Exmo. Senhor
Presidente do Conselho Diretivo
Instituto da Segurança Social, IP
Rua Rosa Araújo, 43
1250-194 Lisboa
V.ª Ref.ª
SAI.SCC-12287/2013
V.ª Comunicação
25/01/2013
Nossa Ref.ª
Proc. Q-2290/12 (UT 1)
RECOMENDAÇÃO N.º 4/A/2014
(artigo 20.º, n.º 1, alínea a), da Lei n.º 9/91, de 9 de abril, na redação da Lei n.º 17/2013, de 18 de fevereiro)

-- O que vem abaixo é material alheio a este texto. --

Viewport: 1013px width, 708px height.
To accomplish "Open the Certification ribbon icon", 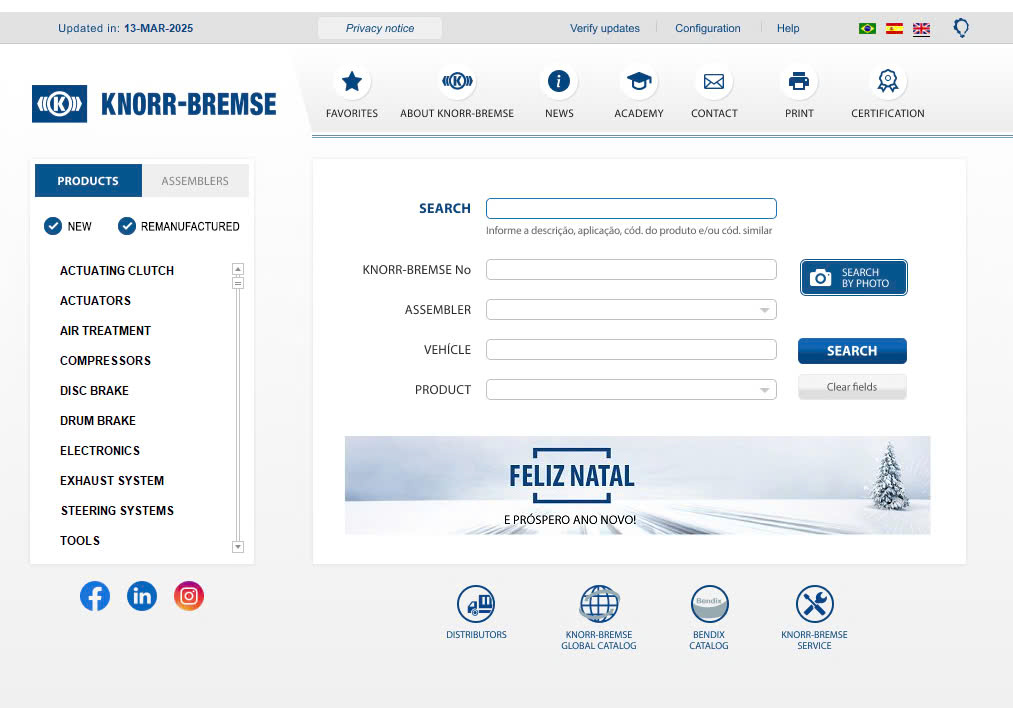I will click(888, 81).
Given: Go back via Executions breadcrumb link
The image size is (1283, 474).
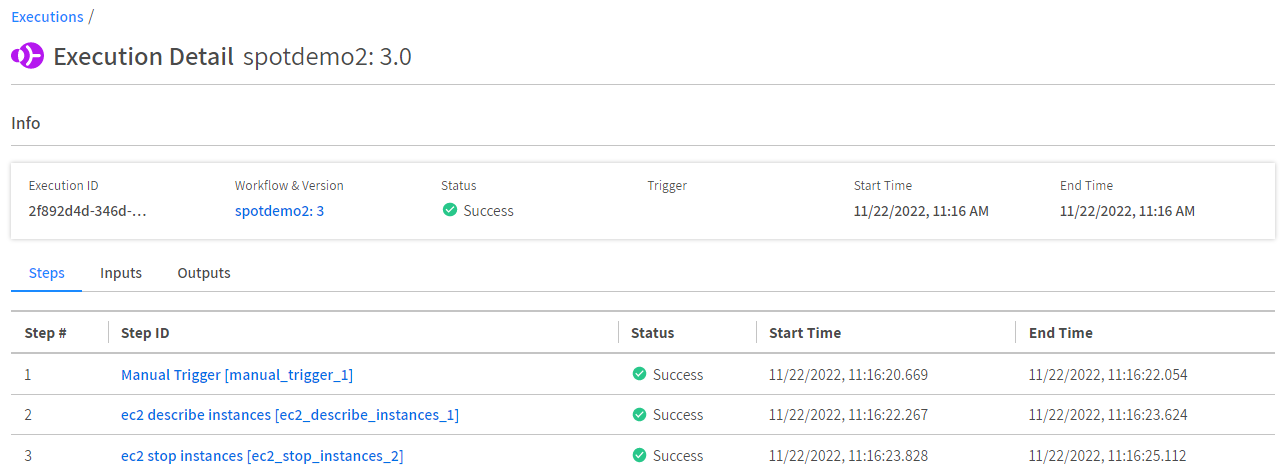Looking at the screenshot, I should coord(47,17).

ASSUNTO: habitação – arrendamento urbano – subsídio de renda – aumento da renda por obras por iniciativa do senhorio, na vigência do Regime do Arrendamento Urbano
Nos termos e para os efeitos do disposto no artigo 20.º, n.º 1, alínea a), da Lei n.º 9/91, de 9 de abril, e em face da motivação seguidamente apresentada, recomen-do a V. Exa que determine:
I) O reinício do pagamento dos subsídios aos arrendatários sujeitos aos au-mentos de renda consequentes da realização de obras pelos senhorios ao tempo da vigência do artigo 38.º do Regime do Arrendamento Urbano, com a redação do Decreto Lei n.º 329 B/2000, de 22 de dezembro, ou seja, até à entrada em vigor da Lei n.º 6/2006, de 27 de fevereiro.
II) O pagamento dos valores indevidamente não percebidos por esses mesmos arrendatários, desde 01/01/2011.

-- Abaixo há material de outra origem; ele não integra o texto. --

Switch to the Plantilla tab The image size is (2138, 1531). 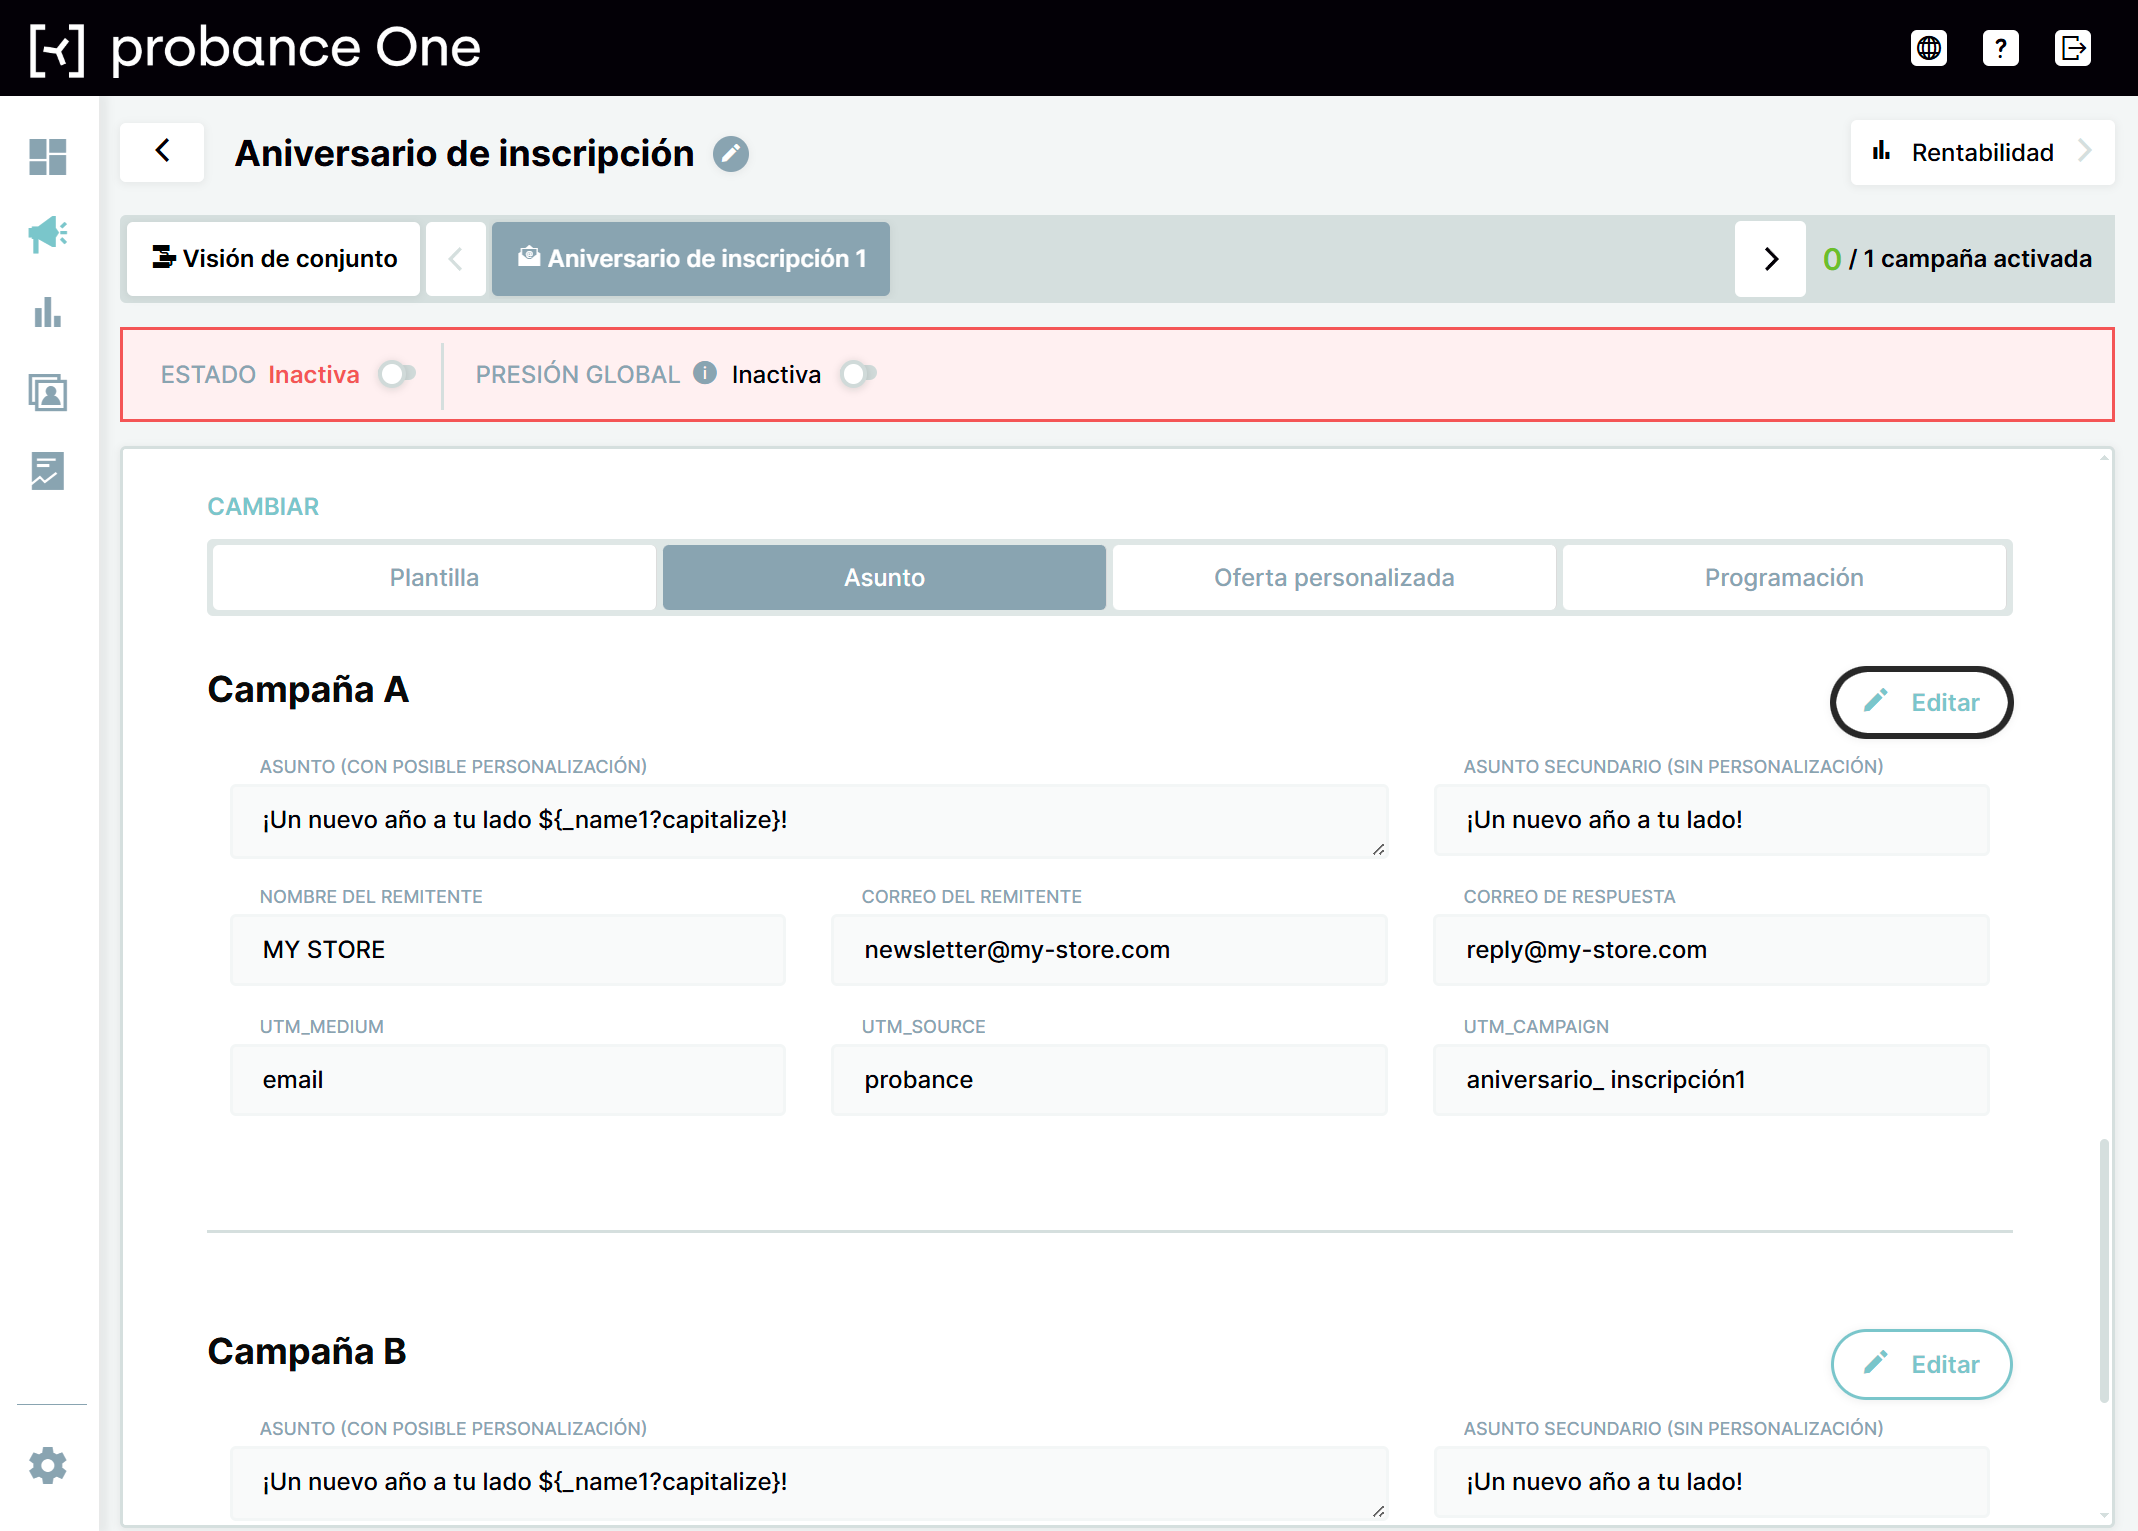(x=434, y=578)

Consigno que foram atendidas as explicações prestadas pelos serviços superiormente dirigidos por V. Exa, assim como pelo Instituto da Habitação e Reabilitação Urbana, IP.
§1.º – Considerações preliminares
1. Apreciámos uma queixa relativa à cessação dos pagamentos de subsídio de renda que tinham sido atribuídos a arrendatários de fogos beneficiados por obras de iniciativa dos senhorios, quase sempre, comparticipadas fi-nanceiramente pelo Estado e pelos municípios.
2. Trata-se de subsídio previsto no Decreto-Lei n.º 68/86, de 27 de março, com as alterações e aditamentos introduzidos pelo Decreto-Lei n.º 329 B/2000, de 22 de dezembro.
3. É entendimento do Instituto superiormente representado por V. Exa que esse subsídio ficou comprometido, por pressupor não só um contrato de arrendamento para habitação anterior a 1990, como também a atualização do valor da renda, segundo o Novo Regime do Arrendamento Urbano (Lei n.º 6/2006, de 27 de fevereiro).
4. Com a entrada em vigor do Decreto-Lei n.º 158/2006, de 8 de agosto, foi criado um novo subsídio de renda, de sorte que, admitir um e outro seria admitir a cumulação de subsídios de renda.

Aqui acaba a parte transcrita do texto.